* Start Source *
We demonstrate that different views of an identical sample yield varying levels of similarity knowledge among categories. To enhance the diversity of non-target classes, we introduce a data augmentation strategy named DDA.
We propose NTCE-KD, a novel approach that enhances the significance of non-target classes in terms of both magnitude and diversity. We conduct extensive experiments on CIFAR-100 [11] and ImageNet-1k [12] across various teacher–student pairs, demonstrating our model’s significant superiority.

2. Related Work

Knowledge Distillation

Knowledge distillation, introduced by Hinton et al. [10], stands as an efficient model compression technique. Its core objective is to transfer the learned knowledge from a teacher model to a student model. Within the realm of knowledge distillation, two primary methods have gained significant attention: logit-based distillation and feature-based distillation.

Logit-based distillation methods [10] primarily focus on aligning the output logits of the teacher and student models. This approach offers a straightforward and practical solution for knowledge transfer. Conversely, feature-based distillation methods [13,14,15,16] emphasize the alignment of intermediate features extracted from the hidden layers of the teacher model. While these feature-based methods often demonstrate impressive performance, they tend to introduce significant computational overhead. This can render them impractical in scenarios where accessing intermediate features poses challenges.

Current logit-based distillation methods often require the student model to mimic the softmax-standardized soft labels of the teacher model, potentially overlooking knowledge within the non-target class. To improve knowledge transfer, certain adaptive logit-based distillation methods have been proposed, which may inadvertently increase the influence of the non-target class to some extent. ATS [17] employs a lower temperature for the target class compared to the non-target class. Several other approaches [18,19,20] adjust specific temperatures to globally scale the soft labels. However, these temperature-based methods are restricted to globally scaling soft labels, limiting their ability to flexibly explore knowledge within both target and non-target classes. DKD [21] aims to enhance the teacher’s soft labels by decoupling the target and non-target classes from KL divergence into a fixed proportion, but it lacks sample-wise enhancement for the non-target class. Moreover, the diversity of the non-target distribution remains underexplored. Recognizing these limitations, our NTCE-KD explicitly enhances the magnitude and diversity of the non-target, thereby amplifying the role of the non-target class.
* End Source *
* Start Supplied entries *
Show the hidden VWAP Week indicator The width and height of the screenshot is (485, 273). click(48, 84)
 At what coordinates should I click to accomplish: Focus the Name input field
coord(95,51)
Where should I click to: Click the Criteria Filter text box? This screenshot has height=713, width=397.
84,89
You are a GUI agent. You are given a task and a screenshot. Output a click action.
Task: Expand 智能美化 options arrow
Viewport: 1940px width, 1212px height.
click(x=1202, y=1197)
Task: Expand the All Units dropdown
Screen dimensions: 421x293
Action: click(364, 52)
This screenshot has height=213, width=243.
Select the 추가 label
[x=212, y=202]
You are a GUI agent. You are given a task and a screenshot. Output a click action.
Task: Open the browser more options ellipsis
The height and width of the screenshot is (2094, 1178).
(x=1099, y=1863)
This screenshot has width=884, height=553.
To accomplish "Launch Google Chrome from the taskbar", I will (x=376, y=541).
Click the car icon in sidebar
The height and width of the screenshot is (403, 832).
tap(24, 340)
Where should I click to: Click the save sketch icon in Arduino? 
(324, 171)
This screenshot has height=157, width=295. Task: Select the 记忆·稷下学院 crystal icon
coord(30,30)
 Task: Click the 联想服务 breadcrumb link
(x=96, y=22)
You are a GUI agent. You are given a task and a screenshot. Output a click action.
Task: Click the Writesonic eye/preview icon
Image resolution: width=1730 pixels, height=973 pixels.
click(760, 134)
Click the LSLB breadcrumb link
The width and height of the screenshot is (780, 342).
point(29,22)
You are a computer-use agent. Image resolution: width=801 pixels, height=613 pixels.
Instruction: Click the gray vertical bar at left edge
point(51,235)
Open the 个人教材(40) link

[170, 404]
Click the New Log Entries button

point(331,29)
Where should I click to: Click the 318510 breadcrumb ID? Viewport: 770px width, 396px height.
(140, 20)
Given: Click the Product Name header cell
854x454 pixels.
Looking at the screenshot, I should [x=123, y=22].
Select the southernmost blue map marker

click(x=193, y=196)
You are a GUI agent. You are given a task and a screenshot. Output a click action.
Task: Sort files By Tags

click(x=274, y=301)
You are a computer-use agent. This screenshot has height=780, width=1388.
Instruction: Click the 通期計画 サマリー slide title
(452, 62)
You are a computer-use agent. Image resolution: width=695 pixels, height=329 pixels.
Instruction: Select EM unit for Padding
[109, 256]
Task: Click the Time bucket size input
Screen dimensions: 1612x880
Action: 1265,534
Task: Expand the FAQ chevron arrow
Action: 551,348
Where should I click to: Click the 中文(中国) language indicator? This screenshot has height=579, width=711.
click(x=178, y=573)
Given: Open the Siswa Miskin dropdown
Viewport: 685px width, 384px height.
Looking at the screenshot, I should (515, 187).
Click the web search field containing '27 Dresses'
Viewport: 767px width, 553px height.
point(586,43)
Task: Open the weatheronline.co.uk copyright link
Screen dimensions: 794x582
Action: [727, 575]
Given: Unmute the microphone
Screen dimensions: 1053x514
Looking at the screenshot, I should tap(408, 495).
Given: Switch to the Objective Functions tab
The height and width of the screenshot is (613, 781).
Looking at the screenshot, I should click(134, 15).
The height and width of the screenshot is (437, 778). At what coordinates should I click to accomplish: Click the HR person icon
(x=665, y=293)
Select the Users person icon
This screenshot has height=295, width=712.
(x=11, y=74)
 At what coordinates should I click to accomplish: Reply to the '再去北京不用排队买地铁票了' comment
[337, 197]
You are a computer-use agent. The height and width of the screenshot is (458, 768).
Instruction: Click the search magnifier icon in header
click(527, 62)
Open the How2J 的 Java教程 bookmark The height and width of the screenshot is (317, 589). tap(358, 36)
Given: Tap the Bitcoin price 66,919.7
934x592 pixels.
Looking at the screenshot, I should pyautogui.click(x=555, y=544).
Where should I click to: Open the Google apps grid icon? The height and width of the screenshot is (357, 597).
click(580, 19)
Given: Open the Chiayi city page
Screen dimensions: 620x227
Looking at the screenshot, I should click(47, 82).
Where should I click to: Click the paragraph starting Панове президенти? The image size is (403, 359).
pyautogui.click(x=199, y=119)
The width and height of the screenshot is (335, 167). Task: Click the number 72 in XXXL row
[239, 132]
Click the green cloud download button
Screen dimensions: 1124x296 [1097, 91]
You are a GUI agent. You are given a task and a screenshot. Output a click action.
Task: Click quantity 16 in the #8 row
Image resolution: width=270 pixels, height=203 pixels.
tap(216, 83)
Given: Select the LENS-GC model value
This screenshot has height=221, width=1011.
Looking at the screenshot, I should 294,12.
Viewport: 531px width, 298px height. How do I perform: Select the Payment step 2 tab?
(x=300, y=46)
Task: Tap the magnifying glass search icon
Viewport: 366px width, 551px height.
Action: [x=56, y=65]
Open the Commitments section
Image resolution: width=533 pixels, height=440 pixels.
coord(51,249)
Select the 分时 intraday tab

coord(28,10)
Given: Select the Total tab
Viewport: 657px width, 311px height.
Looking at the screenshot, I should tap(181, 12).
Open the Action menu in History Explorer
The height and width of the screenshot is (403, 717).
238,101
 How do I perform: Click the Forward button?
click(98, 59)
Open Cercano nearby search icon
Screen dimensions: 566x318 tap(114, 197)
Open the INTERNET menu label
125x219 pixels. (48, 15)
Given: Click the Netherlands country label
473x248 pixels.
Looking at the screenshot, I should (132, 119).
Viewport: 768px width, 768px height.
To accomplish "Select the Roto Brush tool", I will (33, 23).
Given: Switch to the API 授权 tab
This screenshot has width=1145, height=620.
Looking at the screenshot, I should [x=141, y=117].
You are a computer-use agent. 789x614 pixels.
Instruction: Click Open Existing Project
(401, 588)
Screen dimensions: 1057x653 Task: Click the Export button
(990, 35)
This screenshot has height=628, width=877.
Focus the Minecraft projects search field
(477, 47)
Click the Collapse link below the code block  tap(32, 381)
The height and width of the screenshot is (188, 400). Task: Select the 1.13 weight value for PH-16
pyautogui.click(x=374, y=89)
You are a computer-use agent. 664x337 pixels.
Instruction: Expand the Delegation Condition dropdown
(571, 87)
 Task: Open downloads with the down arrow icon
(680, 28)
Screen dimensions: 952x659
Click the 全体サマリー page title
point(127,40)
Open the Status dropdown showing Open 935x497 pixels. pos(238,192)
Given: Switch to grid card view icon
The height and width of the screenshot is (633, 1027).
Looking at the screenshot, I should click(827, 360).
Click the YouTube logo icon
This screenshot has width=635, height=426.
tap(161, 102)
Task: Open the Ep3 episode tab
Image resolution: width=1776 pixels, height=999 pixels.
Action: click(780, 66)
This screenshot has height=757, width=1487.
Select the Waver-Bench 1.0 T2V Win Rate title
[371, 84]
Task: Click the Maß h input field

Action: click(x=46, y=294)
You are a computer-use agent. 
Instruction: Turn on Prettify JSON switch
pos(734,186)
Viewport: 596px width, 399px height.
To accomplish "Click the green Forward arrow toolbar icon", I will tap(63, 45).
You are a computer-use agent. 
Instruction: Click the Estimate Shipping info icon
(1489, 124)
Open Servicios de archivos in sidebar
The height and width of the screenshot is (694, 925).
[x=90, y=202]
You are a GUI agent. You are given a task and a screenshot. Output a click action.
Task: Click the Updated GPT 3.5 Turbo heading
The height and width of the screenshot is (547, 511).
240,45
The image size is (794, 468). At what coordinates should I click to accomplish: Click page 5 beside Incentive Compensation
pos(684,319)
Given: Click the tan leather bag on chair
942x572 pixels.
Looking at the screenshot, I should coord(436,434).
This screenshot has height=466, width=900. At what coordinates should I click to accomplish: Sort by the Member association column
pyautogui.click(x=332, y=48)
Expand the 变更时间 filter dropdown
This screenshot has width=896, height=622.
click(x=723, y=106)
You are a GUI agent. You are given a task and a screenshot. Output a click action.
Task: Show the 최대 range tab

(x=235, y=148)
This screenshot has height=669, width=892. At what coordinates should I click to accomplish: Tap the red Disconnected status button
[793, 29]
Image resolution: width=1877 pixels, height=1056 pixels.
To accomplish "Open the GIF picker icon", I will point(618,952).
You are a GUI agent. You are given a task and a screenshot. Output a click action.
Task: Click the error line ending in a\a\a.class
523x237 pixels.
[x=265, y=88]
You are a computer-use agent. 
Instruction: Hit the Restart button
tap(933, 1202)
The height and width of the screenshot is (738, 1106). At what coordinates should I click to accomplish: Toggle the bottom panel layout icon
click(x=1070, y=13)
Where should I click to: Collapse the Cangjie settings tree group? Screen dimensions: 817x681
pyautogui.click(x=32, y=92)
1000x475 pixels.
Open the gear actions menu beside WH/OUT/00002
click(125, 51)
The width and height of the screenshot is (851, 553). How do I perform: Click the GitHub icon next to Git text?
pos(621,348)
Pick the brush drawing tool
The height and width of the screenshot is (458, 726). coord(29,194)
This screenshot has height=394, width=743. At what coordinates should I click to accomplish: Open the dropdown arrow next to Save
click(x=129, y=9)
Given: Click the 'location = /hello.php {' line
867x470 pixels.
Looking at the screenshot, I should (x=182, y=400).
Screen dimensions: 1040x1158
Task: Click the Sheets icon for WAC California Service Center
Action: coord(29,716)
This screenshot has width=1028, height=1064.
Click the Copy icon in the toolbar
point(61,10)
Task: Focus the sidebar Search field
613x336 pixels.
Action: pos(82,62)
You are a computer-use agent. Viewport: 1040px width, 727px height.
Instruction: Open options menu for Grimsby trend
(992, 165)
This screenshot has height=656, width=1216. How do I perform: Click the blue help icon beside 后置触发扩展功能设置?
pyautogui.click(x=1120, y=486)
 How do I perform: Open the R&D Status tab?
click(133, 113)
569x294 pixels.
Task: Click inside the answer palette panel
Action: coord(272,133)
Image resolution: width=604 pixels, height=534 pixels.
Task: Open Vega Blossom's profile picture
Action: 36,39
* End Supplied entries *
Repeat word for word the part of the knowledge distillation text that opens with the words containing "Logit-based distillation methods [10]" and closes with "features poses challenges.".

#### Correct response
Logit-based distillation methods [10] primarily focus on aligning the output logits of the teacher and student models. This approach offers a straightforward and practical solution for knowledge transfer. Conversely, feature-based distillation methods [13,14,15,16] emphasize the alignment of intermediate features extracted from the hidden layers of the teacher model. While these feature-based methods often demonstrate impressive performance, they tend to introduce significant computational overhead. This can render them impractical in scenarios where accessing intermediate features poses challenges.